● JOB
Render the records below as a Markdown table with two columns, "Row" and "Line", giving each non-blank line its own numbered row. Leave the pictures out of the answer.

■ ■ ■ ■ ■

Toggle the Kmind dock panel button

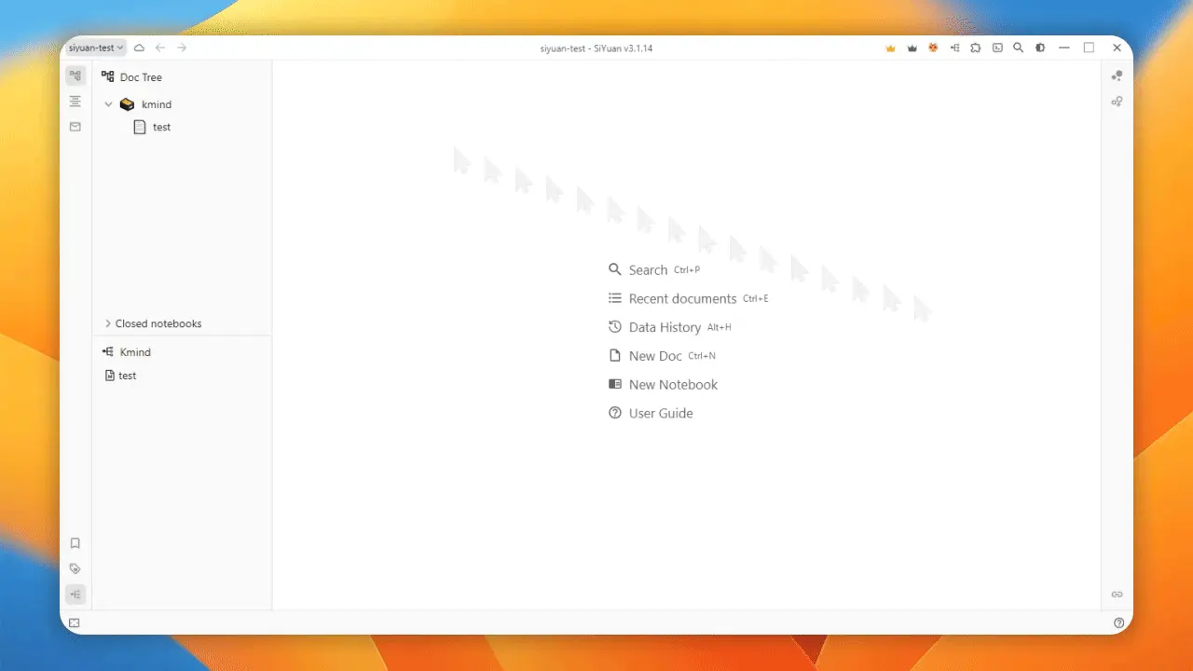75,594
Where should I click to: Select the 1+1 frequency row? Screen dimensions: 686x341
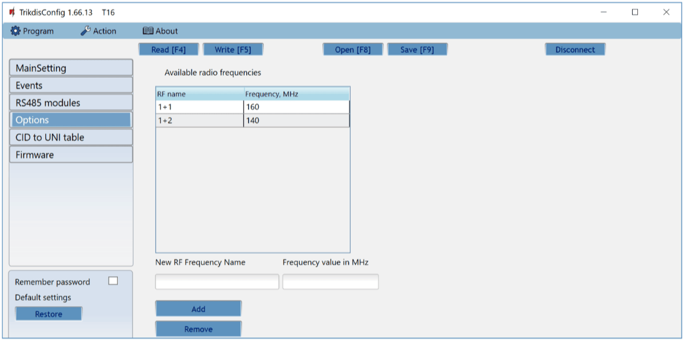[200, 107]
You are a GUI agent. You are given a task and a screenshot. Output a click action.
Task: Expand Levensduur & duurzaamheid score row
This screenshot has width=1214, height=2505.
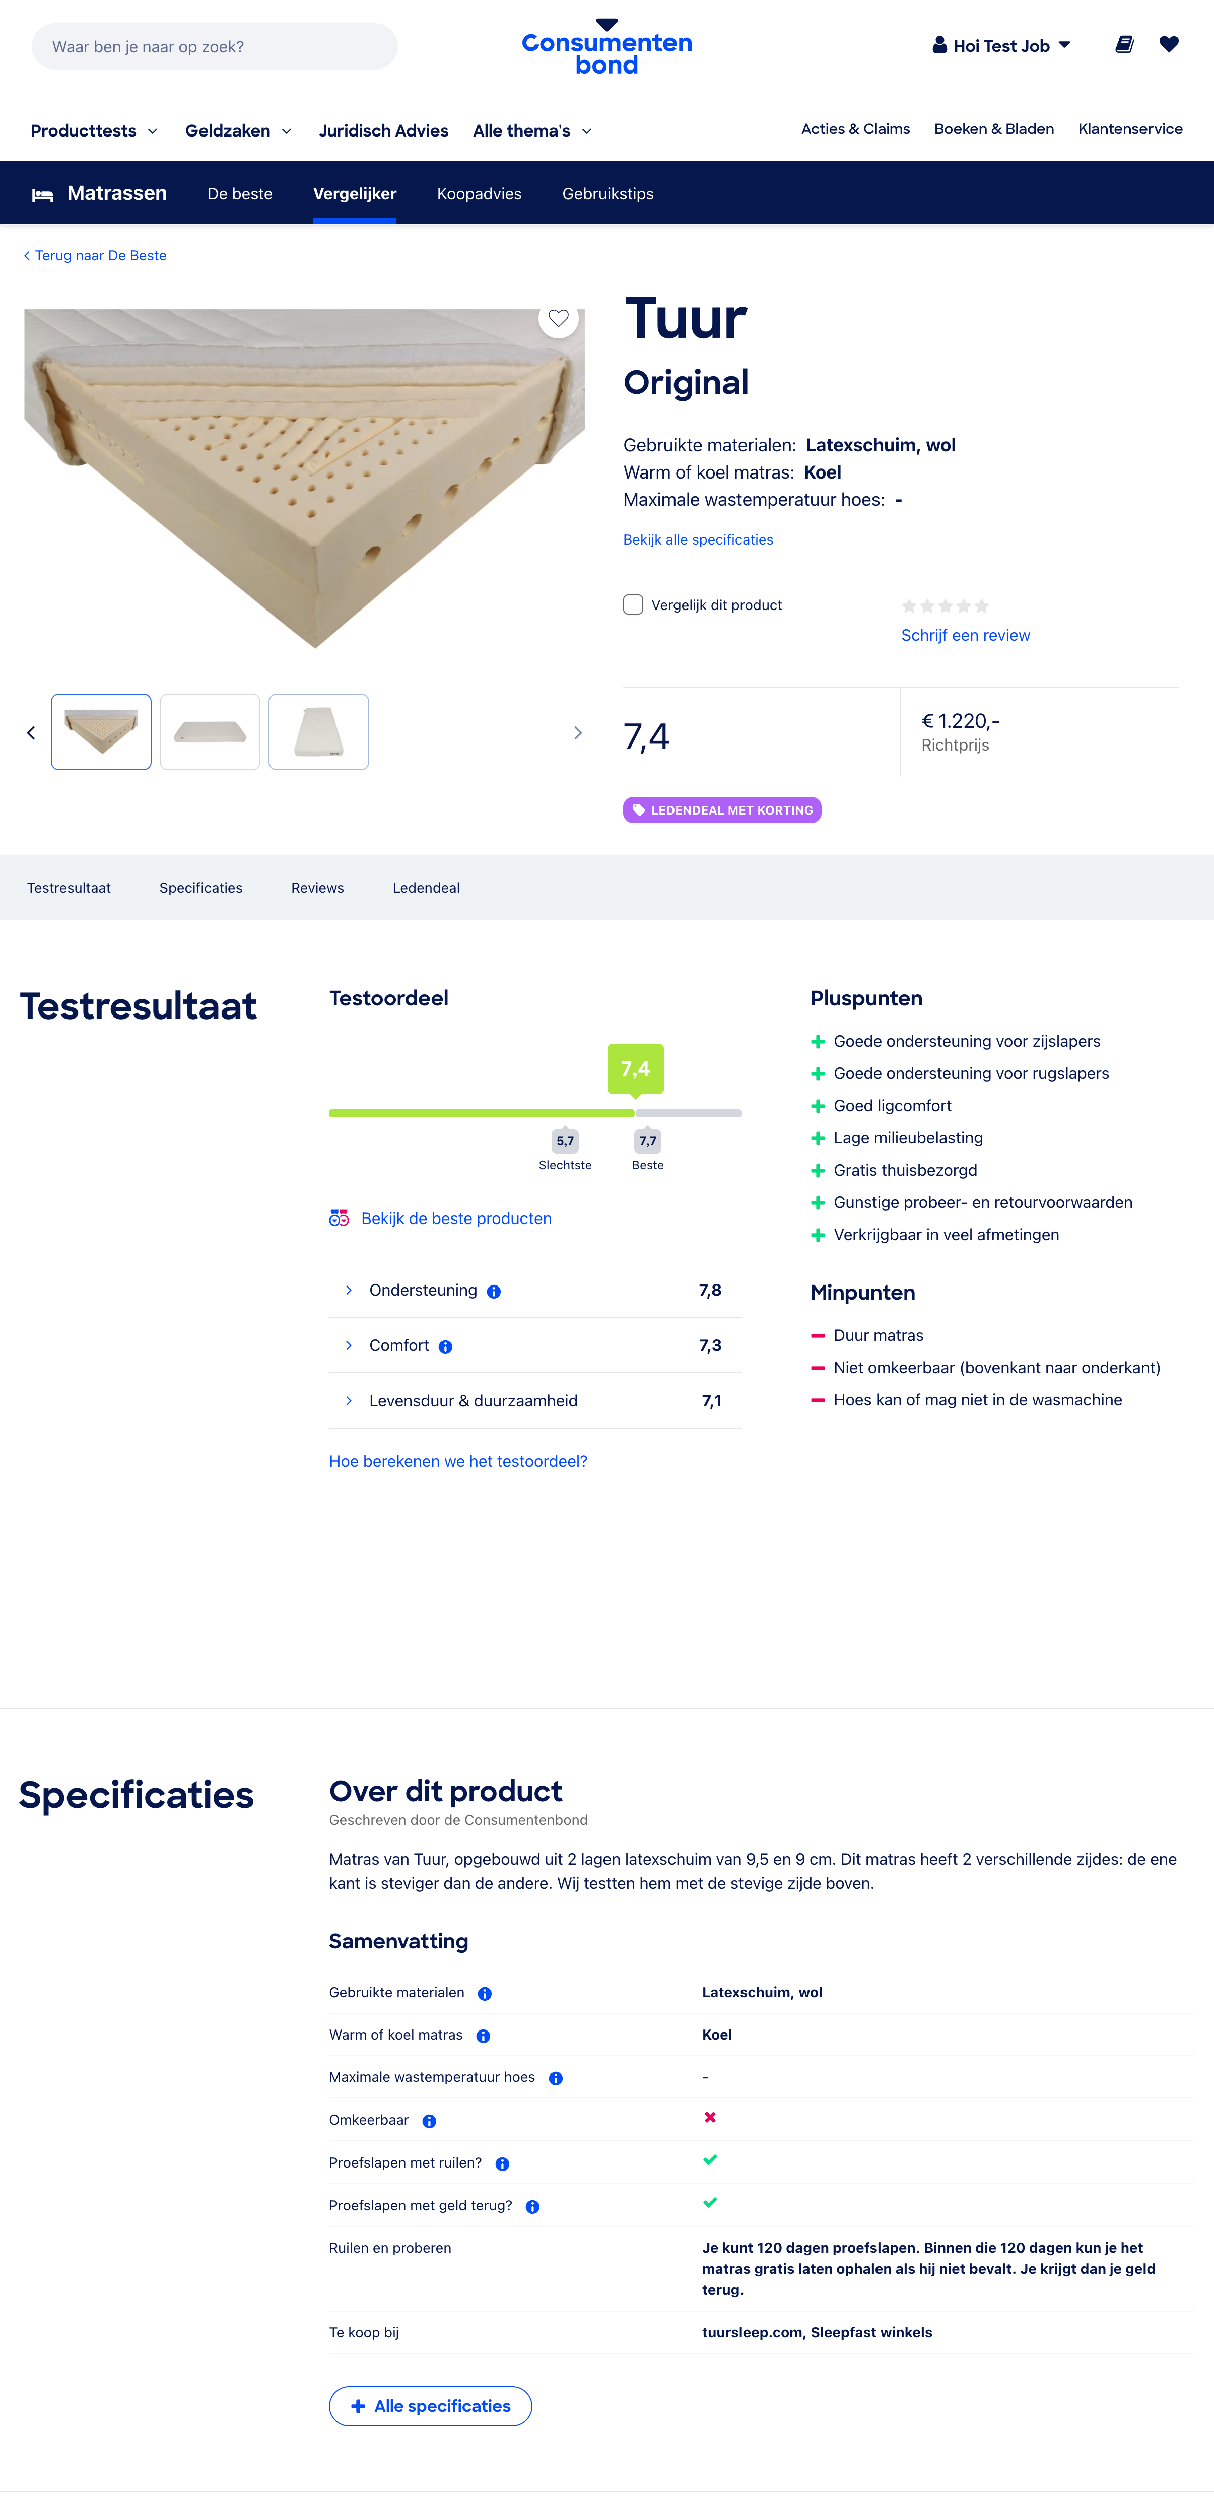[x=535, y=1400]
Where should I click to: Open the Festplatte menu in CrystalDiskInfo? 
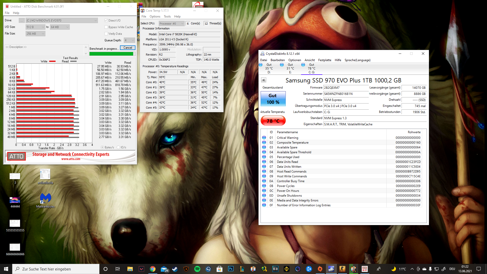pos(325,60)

■ ■ ■ ■ ■

● ANSWER TO THIS EXERCISE
| Row | Line |
|---|---|
| 1 | Toggle the Kmind dock panel button |
| 2 | 75,594 |
| 3 | Where should I click to: Select the 1+1 frequency row? Screen dimensions: 686x341 |
| 4 | [200, 107] |
| 5 | You are a GUI agent. You are given a task and a screenshot. Output a click action. |
| 6 | Task: Expand Levensduur & duurzaamheid score row |
| 7 | This screenshot has width=1214, height=2505. |
| 8 | [x=535, y=1400] |
| 9 | Where should I click to: Open the Festplatte menu in CrystalDiskInfo?  |
| 10 | pos(325,60) |